Il principale avversario della trasformazione in società per azioni è stato finora il presidente di Cattolica Paolo Bedoni. L’equilibrio che ha instaurato in tutti questi anni di reggenza indisturbata nella “sua” Cattolica ha previsto una serie di azioni non proprio giudicabili eccellenti con il senno di poi. Come ad esempio sottoscrivere l’inoptato dell’ultimo aumento di capitale della Vicenza (quello prima dell’arrivo di Atlante e sul quale poi si sono messi a lavorare le procure), una mossa non comprensibile visto che la compagnia poteva limitarsi a sottoscrivere soltanto il proprio pro-quota. Senza dimenticare le operazioni che sono finite sotto la lente di Consob e che riguardano per l’appunto i rapporti tra Cattolica e la ormai ex Popolare di Vicenza e di cui Bedoni è stato uno dei principali artefici.

Poi, con l’arrivo del fondo Atlante e con i guai della Bpvi, esattamente un anno fa, Cattolica ha battuto in ritirata, chiudendo l’accordo di bancassicurazione. Il 15 per cento della compagnia che stava nel ventre della disgraziata Vicenza doveva dunque essere alienato. Così questa primavera, al collocamento della prima tranche di Cattolica, il 6%, si è affacciata la Fondazione Cariverona che ha preso il 3,45% del capitale, messo sul mercato attraverso un’operazione di accelerated book building. E la Fondazione è chiaramente a favore della trasformazione in SpA.

Poco dopo è arrivato Minali, e a quel punto più d’uno aveva scommesso che la strada per la trasformazione in società per azioni fosse ormai stata imboccata. Ora il tempo dell’attesa pare concluso. Buffet è uomo di mercato ed anche Minali lo è, tanto che l’ex manager di Generali ha accolto l’arrivo del finanziere americano «con enorme soddisfazione». Consapevole del fatto che questo investimento è «un grande atto di fiducia nei confronti della compagnia e del suo management e una straordinaria occasione per Cattolica, viste le opportunità che questa presenza così prestigiosa nel suo capitale può aprire».

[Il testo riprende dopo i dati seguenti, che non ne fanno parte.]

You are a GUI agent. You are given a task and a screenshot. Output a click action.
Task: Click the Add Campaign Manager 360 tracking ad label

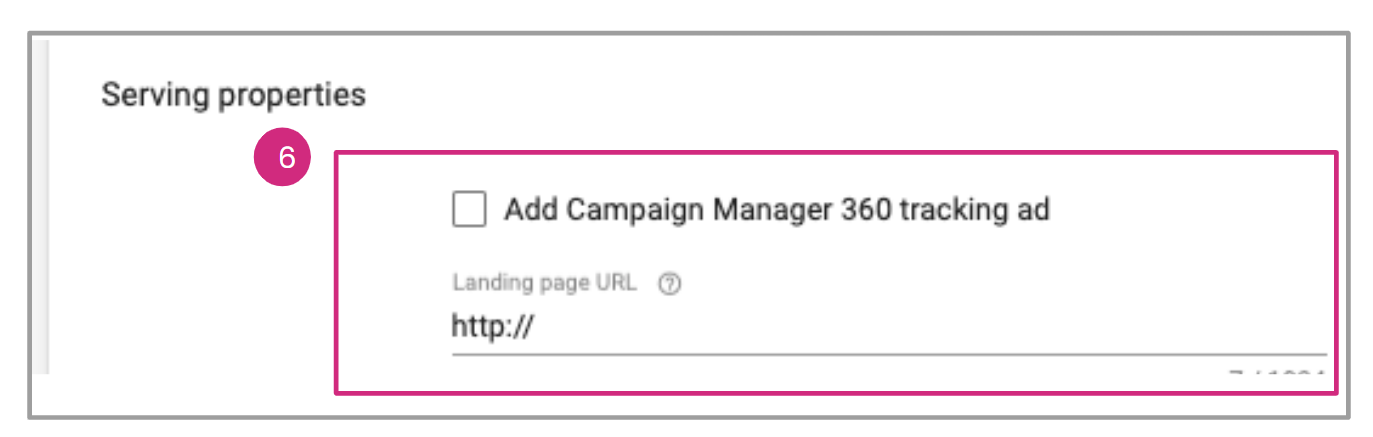coord(776,210)
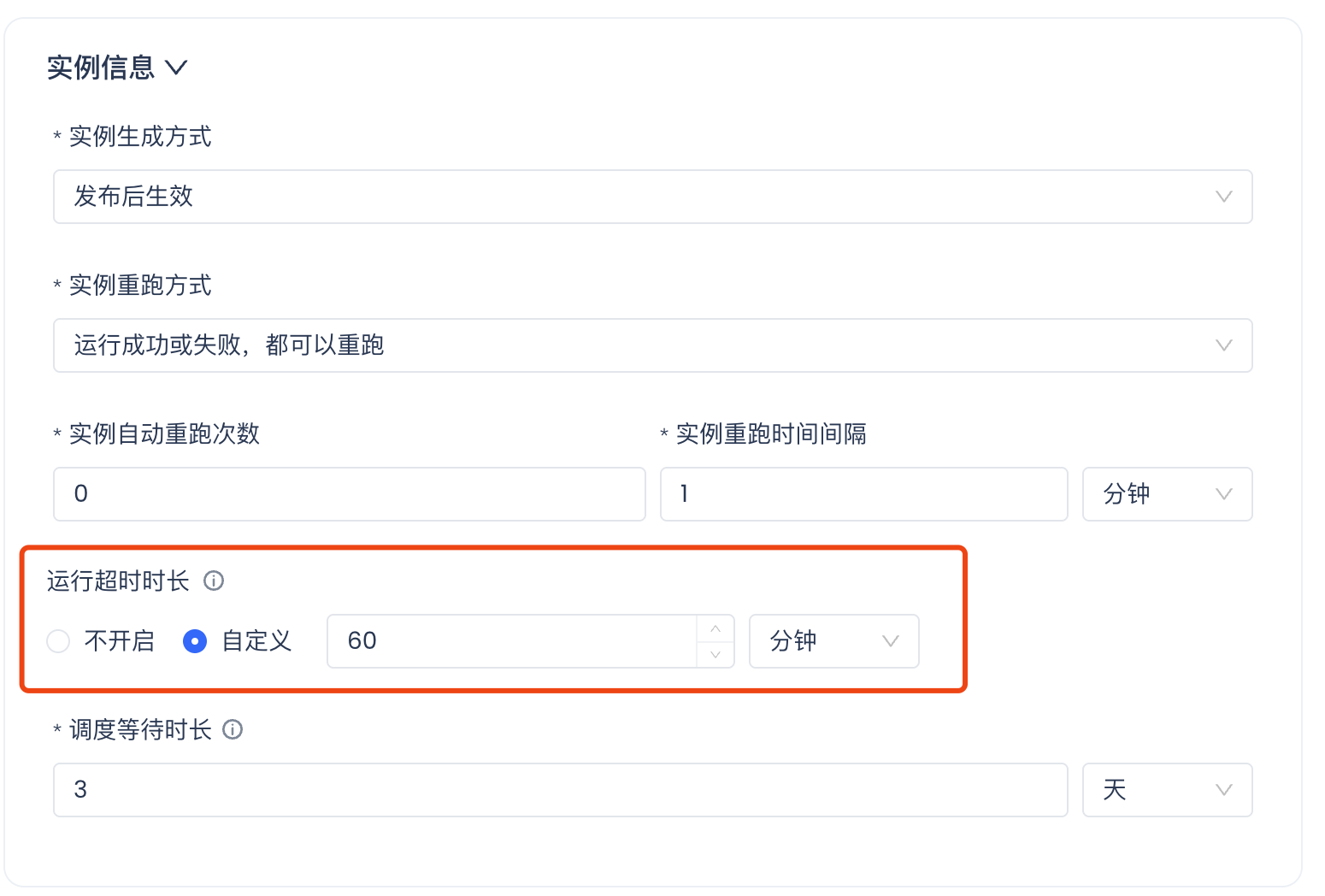1325x896 pixels.
Task: Increase timeout value with the up arrow
Action: coord(716,628)
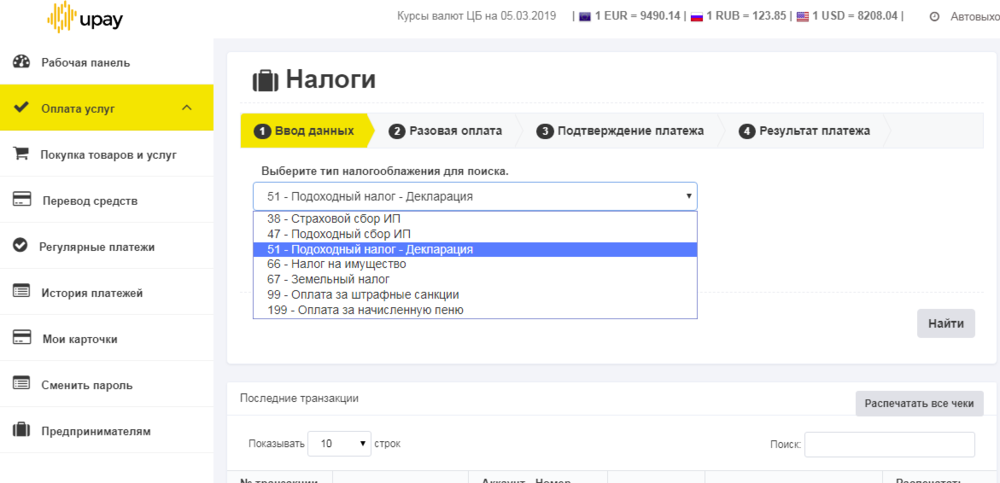This screenshot has width=1000, height=483.
Task: Choose 67 - Земельный налог from list
Action: [329, 279]
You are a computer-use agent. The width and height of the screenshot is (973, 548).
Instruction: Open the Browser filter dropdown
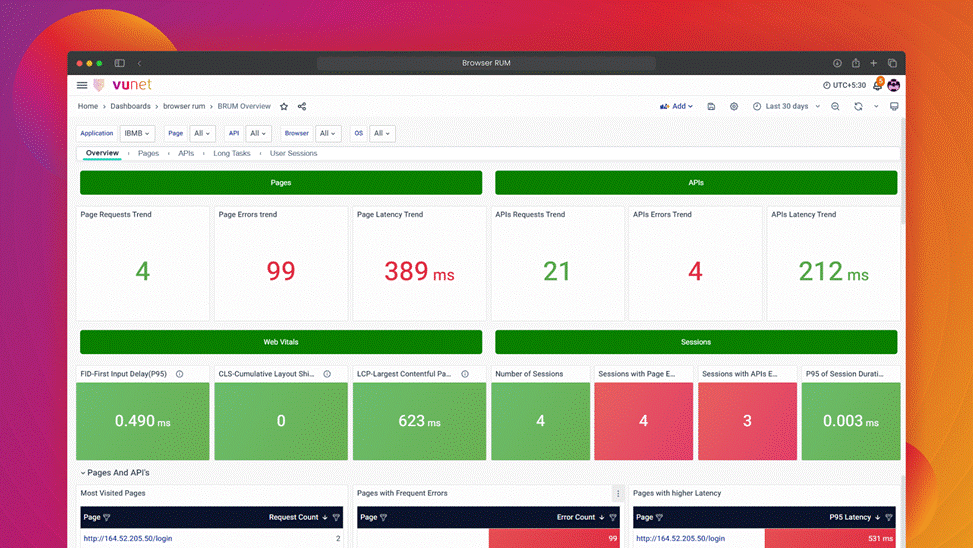[327, 133]
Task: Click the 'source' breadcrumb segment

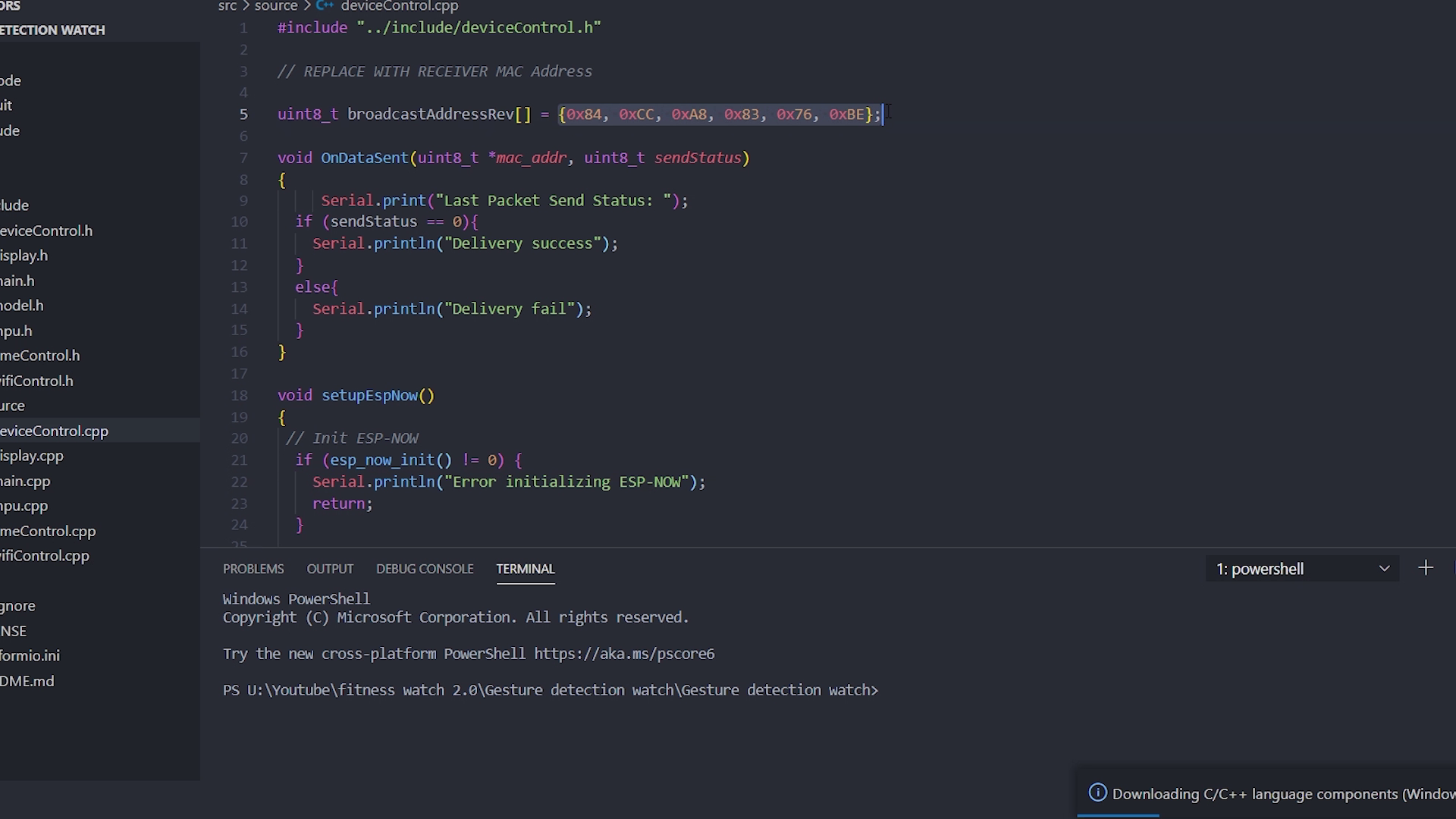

Minali ha ragione: Cattolica, per esempio, ha recentemente aperto un dossier per un accordo di bancassurance con Banco Bpm. L’offerta vincolante che scadrà il 17 di ottobre è relativa all’acquisto di una partecipazione di maggioranza in Popolare Vita S.p.A. e in Avipop Assicurazioni S.p.A. e alla sottoscrizione di un accordo di distribuzione di prodotti assicurativi nel Ramo Vita e nel Ramo Danni.

Presentarsi alla trattativa con Banco Bpm con a fianco un signore chiamato Buffett se non è garanzia di vittoria, alza oggettivamente di molto le quotazioni. E non solo quelle di Borsa.